Stored data entries:
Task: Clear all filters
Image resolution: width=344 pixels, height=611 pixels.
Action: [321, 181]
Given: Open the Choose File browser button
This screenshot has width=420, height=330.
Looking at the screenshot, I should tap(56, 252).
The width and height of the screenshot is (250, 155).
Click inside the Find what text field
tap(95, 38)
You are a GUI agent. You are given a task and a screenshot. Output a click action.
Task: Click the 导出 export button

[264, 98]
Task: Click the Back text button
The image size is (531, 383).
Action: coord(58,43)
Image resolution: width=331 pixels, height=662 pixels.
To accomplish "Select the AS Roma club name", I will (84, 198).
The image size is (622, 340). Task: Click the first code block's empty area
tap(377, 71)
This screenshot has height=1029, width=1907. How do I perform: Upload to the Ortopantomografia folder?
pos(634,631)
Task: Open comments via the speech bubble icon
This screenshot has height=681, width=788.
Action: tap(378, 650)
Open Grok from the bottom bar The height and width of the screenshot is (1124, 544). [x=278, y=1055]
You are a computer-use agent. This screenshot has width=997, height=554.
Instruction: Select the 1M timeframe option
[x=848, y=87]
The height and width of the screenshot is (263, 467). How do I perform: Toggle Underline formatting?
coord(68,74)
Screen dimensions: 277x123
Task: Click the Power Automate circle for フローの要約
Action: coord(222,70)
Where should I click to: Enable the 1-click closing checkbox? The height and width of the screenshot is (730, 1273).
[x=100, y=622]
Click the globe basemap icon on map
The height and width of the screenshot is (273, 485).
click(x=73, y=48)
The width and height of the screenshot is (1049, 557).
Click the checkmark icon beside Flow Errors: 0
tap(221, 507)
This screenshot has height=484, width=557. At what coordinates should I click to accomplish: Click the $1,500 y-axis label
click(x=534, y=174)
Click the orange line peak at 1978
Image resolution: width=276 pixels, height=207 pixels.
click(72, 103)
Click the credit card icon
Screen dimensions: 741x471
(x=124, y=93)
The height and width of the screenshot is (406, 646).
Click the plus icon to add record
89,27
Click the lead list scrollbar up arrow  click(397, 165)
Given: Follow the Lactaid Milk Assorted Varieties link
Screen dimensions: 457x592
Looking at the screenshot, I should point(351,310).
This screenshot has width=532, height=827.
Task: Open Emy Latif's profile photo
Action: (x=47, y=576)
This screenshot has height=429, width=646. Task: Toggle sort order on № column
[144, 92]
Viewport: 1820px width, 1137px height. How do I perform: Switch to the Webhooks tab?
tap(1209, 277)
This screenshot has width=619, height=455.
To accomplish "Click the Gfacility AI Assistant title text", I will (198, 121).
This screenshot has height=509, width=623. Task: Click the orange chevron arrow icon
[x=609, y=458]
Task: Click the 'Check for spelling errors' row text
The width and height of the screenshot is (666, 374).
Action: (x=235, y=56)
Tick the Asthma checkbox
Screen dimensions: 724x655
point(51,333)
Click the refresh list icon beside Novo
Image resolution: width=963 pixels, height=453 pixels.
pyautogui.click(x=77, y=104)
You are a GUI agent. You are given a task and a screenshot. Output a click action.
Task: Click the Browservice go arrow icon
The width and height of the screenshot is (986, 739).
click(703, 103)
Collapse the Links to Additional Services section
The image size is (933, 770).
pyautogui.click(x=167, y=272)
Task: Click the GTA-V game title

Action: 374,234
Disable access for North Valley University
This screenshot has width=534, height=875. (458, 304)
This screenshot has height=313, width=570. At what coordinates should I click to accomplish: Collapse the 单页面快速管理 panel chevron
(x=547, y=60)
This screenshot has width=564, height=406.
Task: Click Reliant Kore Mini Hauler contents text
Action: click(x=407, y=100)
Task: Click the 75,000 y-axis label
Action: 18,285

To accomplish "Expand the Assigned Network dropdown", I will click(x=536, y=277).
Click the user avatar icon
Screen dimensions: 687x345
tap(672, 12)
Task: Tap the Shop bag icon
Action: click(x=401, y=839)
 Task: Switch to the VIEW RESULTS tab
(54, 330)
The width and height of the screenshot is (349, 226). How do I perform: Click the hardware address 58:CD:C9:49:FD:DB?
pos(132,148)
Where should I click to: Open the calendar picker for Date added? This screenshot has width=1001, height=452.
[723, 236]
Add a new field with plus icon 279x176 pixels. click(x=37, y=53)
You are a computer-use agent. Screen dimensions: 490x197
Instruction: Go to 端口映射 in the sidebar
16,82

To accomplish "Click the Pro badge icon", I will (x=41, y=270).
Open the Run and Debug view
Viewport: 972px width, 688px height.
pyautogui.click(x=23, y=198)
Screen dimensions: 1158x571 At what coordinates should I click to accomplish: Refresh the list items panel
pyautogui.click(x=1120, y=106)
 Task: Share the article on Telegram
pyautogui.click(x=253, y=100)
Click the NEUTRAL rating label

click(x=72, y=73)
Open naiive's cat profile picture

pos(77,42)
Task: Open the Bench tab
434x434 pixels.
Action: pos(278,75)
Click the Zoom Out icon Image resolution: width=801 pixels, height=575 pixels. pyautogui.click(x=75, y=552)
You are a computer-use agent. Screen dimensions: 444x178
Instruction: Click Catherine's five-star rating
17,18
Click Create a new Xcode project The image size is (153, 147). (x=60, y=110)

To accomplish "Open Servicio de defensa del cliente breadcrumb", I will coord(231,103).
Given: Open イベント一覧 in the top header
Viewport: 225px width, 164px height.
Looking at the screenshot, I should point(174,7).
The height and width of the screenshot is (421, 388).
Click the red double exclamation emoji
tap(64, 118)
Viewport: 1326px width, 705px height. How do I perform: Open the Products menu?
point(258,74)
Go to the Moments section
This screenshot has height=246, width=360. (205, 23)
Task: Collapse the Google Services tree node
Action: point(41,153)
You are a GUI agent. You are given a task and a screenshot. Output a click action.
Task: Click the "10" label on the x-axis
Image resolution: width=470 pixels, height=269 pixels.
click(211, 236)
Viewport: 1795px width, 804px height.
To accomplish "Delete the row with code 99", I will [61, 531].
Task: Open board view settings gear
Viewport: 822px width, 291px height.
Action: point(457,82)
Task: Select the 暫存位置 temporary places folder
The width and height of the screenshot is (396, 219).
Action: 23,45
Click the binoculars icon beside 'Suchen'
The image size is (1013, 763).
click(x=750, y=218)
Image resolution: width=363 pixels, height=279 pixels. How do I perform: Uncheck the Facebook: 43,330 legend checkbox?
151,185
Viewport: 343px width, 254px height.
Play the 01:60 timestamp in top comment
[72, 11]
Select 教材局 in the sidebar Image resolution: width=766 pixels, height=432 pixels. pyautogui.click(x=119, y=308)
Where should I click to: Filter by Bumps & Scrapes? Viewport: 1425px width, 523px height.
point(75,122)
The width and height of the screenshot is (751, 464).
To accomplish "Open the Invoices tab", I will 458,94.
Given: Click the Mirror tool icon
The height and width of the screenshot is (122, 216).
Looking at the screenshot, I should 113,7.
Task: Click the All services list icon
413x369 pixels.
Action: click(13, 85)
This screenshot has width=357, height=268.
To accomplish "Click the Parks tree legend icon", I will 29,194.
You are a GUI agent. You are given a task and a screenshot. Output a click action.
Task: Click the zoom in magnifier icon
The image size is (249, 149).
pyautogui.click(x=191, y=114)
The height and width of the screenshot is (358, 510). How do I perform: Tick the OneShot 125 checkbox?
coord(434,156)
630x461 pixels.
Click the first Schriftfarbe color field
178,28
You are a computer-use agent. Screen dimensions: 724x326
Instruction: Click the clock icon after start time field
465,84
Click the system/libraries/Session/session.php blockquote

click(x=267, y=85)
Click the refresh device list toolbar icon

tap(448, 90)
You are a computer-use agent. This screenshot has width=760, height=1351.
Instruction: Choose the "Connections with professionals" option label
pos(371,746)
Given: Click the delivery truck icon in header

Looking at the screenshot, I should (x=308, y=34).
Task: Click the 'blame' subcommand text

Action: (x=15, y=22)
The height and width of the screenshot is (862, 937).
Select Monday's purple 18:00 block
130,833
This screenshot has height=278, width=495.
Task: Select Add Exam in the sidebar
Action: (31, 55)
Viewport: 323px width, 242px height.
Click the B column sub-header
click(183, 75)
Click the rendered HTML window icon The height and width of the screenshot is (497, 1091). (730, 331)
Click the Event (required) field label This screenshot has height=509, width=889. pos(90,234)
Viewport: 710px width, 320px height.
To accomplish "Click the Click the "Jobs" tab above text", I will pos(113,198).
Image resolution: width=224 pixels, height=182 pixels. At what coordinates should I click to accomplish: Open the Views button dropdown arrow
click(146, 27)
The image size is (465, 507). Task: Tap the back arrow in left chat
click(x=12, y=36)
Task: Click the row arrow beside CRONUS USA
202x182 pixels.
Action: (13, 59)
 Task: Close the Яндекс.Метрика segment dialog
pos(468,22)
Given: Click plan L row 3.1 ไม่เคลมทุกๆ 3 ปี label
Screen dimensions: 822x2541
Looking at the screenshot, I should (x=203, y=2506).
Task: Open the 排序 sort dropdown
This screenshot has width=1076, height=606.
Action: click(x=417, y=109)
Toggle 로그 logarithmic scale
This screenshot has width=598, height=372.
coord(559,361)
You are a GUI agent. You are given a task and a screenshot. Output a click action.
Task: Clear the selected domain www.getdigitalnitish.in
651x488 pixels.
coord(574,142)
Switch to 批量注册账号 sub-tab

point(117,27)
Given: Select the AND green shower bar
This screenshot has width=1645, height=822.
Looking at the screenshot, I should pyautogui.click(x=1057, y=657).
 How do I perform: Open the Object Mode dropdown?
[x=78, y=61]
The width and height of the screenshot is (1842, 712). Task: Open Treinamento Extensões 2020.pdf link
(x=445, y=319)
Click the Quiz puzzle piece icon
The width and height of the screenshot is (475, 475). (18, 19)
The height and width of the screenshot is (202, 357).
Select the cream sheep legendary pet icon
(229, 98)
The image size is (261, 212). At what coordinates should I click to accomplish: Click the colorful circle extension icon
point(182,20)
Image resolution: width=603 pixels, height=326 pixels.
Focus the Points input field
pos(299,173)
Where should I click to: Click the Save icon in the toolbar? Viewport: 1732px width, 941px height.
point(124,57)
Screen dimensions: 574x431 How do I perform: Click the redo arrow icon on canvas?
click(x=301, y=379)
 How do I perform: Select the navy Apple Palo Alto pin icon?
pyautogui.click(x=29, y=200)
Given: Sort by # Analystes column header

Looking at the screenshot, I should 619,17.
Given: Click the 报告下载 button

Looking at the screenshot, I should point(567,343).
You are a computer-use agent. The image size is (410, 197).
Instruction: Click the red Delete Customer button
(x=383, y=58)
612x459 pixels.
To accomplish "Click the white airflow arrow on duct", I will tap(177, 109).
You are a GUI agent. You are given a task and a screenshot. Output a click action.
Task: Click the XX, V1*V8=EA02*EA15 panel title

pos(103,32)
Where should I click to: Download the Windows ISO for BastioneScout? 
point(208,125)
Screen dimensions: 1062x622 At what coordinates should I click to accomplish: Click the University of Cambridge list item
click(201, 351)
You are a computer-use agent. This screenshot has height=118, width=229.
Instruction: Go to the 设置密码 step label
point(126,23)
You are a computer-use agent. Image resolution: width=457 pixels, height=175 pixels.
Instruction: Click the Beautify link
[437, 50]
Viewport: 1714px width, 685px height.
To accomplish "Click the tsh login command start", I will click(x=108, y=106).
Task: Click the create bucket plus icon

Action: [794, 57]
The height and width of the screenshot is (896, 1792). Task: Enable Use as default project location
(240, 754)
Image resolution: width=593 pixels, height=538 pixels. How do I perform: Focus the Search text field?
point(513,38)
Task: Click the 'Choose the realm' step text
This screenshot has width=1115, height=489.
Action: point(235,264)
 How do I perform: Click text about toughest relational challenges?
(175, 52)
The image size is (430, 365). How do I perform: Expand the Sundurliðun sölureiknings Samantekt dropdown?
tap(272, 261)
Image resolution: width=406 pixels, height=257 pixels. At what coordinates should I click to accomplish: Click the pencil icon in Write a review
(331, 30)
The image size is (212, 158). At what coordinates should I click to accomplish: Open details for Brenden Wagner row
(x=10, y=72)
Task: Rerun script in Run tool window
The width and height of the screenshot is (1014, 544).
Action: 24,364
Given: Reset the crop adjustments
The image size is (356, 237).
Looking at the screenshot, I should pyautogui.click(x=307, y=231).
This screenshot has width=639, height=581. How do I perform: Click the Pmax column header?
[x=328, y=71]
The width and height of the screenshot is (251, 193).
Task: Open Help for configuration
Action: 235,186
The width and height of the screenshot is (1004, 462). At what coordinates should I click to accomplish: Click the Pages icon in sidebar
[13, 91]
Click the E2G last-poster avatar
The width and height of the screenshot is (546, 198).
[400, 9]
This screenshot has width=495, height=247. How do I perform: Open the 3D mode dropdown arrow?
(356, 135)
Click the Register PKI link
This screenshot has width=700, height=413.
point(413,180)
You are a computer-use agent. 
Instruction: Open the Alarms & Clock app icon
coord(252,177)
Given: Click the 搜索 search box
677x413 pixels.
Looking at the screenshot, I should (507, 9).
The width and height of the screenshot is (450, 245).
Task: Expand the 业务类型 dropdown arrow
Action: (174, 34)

What the task requires
Look through the data and gather every line with the string "Clear" in it.

Your response
Task: Clear all filters
Task: Clear the selected domain www.getdigitalnitish.in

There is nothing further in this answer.